Monday, January 16, 2012

like a gazelle

Second run of the third week of base training, and I finally feel like I'm in shape again. I felt that coveted "runner's high" for the first time in a while, as I kept my head up and focused throughout the 4 miles. None of those, "uggh this is awful when is going to stop" thoughts that have been running through my head for the last two weeks. I'm sure those thoughts will be back, though. It was nice to be reminded that running is actually enjoyable!

Before the run, I really wasn't feeling it. I've been running 5 days a week, taking off Tuesday and Friday (always subject to change depending on the weather). The last two days, Saturday and Sunday, were rough. It was absurdly cold. The high on Sunday was 6 ºF, with a low of -8. This morning, when I woke up and checked the temperature, wunderground reported -5. Ack!

Also worth noting is my yesterday was filled with a debilitating migraine. All I could do, for hours, was lie down with a blanket over my eyes. While I'm certainly no doctor and may spend too much time self-diagnosing, I think dehydration may have triggered my first migraine in years. Saturday night, I went out and had a few drinks - first time since NYE, actually. I did not properly rehydrate before passing out (not that I drank all that much). The next day, I don't recall drinking much water, nor consuming more than a sip before jumping in the shower post-run. Before I knew it, scintillating scotoma took over my vision, so I downed a bunch of water and took some excederin, but it was too late. My afternoon was ruined.

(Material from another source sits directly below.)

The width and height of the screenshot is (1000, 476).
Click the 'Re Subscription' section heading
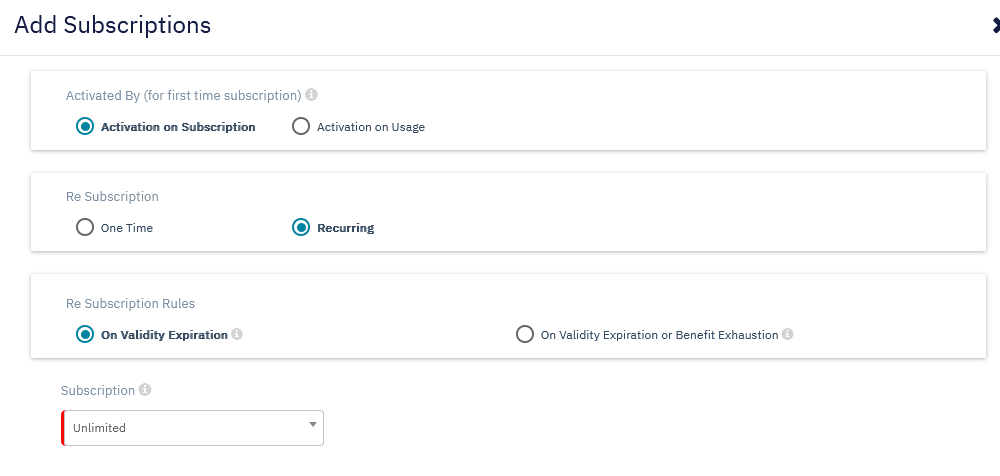(112, 197)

So, fully recovered today, I wanted to stay that way and was in no mood to run. But I did anyway, of course. I remember an interview with a competitive marathon runner that I read a while back, where the interviewer asked the runner at the starting line how he was feeling. His response was simple: it doesn't matter. It might come off as cold and callous, but I find it somehow calming and zen-like. It's true. It doesn't matter how I'm feeling before a run, not emotionally anyway. Obviously physical problems are a different story, but when I'm running, but those silly thoughts and emotions are a different story. I'm going to run anyway. I might be cranky, scared, tired, enthusiastic, optimistic - it's irrelevant. Just run.

I wish I could find the interview. I think it was in Runner's World like 2 years ago.

Today, I just ran. I lost myself in the moment, and it felt great. The temperature increased to a balmy 15 ºF, and I did feel the difference. I felt like I could use that energy normally devoted to shivering to, you know, running. I can tell that running in this frigid air is going to pay off come spring time.

And, I had my best time yet for the 4-mile run: 37:30. Still, at 9:20/mile, I'm not quite at my 8:00/mile goal, but I'm getting there, slowly but surely.